»»

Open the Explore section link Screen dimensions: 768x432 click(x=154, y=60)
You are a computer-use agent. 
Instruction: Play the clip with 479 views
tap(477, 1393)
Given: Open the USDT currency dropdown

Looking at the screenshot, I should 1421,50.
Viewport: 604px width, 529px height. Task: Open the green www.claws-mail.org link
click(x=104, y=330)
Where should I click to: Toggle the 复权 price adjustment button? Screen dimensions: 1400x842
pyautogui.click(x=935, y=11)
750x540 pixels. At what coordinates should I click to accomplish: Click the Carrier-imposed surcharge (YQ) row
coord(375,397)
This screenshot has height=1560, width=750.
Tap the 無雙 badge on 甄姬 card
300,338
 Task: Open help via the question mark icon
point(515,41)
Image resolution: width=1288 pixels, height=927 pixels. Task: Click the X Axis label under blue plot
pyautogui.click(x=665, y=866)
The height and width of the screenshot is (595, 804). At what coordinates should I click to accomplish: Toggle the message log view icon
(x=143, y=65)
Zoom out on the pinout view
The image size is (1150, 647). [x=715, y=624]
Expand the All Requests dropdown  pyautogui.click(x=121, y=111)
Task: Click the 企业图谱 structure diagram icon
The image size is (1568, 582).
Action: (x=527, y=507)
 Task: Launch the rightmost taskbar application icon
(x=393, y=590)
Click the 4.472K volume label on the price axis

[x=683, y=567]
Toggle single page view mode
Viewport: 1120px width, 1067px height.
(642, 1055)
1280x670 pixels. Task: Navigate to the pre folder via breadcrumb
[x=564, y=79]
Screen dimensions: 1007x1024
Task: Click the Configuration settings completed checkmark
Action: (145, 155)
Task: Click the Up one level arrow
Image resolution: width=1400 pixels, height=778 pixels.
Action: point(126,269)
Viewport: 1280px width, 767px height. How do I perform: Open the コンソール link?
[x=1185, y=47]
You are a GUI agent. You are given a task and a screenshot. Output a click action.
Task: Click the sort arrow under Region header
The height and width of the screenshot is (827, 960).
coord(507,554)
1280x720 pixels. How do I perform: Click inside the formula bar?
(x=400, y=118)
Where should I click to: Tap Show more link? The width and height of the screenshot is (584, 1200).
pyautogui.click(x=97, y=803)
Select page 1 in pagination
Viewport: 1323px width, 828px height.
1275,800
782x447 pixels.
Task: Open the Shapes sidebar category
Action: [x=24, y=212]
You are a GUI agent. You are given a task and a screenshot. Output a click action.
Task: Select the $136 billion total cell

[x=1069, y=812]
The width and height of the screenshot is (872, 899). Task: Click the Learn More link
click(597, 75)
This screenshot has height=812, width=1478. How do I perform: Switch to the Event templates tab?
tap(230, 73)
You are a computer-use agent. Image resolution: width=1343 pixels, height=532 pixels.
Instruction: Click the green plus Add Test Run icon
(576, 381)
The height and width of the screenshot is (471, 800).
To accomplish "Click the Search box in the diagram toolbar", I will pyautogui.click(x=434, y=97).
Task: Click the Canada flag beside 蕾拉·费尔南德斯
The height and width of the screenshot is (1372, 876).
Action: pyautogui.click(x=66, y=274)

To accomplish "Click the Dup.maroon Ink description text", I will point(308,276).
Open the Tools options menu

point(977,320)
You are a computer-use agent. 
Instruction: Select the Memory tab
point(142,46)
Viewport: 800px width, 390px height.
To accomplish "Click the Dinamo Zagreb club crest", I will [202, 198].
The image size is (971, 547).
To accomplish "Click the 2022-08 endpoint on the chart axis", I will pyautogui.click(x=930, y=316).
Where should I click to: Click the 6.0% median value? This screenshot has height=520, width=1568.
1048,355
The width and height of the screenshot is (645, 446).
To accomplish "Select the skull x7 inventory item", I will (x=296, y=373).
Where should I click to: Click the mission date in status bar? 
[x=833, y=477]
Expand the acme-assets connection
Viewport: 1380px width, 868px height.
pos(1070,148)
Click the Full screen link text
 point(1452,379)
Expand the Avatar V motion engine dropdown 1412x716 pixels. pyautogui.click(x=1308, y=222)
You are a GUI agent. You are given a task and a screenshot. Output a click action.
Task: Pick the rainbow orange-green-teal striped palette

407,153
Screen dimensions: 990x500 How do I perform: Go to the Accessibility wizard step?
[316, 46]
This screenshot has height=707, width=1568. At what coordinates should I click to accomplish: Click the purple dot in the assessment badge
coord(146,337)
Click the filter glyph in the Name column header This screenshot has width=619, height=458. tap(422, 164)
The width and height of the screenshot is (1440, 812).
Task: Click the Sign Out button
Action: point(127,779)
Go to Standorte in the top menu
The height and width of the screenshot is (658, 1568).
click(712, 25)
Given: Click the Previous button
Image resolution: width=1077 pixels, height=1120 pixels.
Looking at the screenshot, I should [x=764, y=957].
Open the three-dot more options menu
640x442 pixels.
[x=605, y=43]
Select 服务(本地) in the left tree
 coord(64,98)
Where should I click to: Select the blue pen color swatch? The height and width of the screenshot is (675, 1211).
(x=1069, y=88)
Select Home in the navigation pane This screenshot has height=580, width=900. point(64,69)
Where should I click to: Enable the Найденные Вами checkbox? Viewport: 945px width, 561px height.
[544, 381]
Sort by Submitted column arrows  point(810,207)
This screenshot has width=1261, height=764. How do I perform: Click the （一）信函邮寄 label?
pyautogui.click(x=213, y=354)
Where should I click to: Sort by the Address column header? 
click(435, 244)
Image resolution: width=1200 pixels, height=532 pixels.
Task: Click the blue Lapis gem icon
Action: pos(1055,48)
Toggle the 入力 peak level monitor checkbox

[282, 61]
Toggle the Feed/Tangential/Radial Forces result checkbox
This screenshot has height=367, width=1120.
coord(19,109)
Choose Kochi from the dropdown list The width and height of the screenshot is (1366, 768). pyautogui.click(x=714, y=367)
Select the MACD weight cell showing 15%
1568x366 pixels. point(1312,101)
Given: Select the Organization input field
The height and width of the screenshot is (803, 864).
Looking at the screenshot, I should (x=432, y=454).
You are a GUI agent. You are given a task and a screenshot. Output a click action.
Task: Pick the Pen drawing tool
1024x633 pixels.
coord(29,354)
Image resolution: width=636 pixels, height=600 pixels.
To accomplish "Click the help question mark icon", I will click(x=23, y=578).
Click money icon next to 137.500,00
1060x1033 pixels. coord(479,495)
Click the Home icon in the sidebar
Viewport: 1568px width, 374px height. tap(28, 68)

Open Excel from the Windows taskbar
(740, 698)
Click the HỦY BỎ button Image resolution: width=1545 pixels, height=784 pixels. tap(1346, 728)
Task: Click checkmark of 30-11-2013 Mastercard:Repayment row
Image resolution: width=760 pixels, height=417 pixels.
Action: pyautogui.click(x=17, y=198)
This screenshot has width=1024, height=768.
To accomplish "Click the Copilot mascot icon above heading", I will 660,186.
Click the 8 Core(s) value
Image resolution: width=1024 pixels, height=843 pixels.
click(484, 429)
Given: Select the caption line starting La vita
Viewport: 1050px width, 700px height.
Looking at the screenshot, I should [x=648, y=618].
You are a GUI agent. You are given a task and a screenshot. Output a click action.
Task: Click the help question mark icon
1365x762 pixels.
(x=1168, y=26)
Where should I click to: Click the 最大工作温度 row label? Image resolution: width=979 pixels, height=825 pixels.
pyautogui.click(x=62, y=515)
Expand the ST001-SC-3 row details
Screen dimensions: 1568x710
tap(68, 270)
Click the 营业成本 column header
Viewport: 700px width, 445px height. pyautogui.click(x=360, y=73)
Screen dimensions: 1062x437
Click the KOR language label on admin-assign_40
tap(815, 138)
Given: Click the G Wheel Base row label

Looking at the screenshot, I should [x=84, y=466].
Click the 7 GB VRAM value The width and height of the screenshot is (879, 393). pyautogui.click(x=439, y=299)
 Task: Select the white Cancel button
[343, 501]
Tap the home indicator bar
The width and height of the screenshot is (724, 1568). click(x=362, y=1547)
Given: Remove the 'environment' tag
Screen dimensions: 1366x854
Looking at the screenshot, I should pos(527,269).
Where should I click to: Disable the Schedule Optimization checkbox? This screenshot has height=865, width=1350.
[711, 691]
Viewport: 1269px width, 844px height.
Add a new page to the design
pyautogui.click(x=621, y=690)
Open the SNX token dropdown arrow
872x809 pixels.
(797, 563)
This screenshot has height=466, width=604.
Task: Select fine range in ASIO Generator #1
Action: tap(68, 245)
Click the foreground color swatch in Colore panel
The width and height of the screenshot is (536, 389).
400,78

««

• **WORK ORDER**:
Taking the entries above, write out exactly the lines starting with the line containing "The height and width of the screenshot is (471, 800)." and going on through the line containing "Go to Standorte in the top menu", both included, and nothing else.

• **OUTPUT**:
The height and width of the screenshot is (471, 800).
To accomplish "Click the Search box in the diagram toolbar", I will pyautogui.click(x=434, y=97).
Task: Click the Canada flag beside 蕾拉·费尔南德斯
The height and width of the screenshot is (1372, 876).
Action: pyautogui.click(x=66, y=274)

To accomplish "Click the Dup.maroon Ink description text", I will point(308,276).
Open the Tools options menu

point(977,320)
You are a computer-use agent. 
Instruction: Select the Memory tab
point(142,46)
Viewport: 800px width, 390px height.
To accomplish "Click the Dinamo Zagreb club crest", I will [202, 198].
The image size is (971, 547).
To accomplish "Click the 2022-08 endpoint on the chart axis", I will pyautogui.click(x=930, y=316).
Where should I click to: Click the 6.0% median value? This screenshot has height=520, width=1568.
1048,355
The width and height of the screenshot is (645, 446).
To accomplish "Select the skull x7 inventory item", I will (x=296, y=373).
Where should I click to: Click the mission date in status bar? 
[x=833, y=477]
Expand the acme-assets connection
Viewport: 1380px width, 868px height.
pos(1070,148)
Click the Full screen link text
 point(1452,379)
Expand the Avatar V motion engine dropdown 1412x716 pixels. pyautogui.click(x=1308, y=222)
You are a GUI agent. You are given a task and a screenshot. Output a click action.
Task: Pick the rainbow orange-green-teal striped palette

407,153
Screen dimensions: 990x500 How do I perform: Go to the Accessibility wizard step?
[316, 46]
This screenshot has height=707, width=1568. At what coordinates should I click to accomplish: Click the purple dot in the assessment badge
coord(146,337)
Click the filter glyph in the Name column header This screenshot has width=619, height=458. tap(422, 164)
The width and height of the screenshot is (1440, 812).
Task: Click the Sign Out button
Action: point(127,779)
Go to Standorte in the top menu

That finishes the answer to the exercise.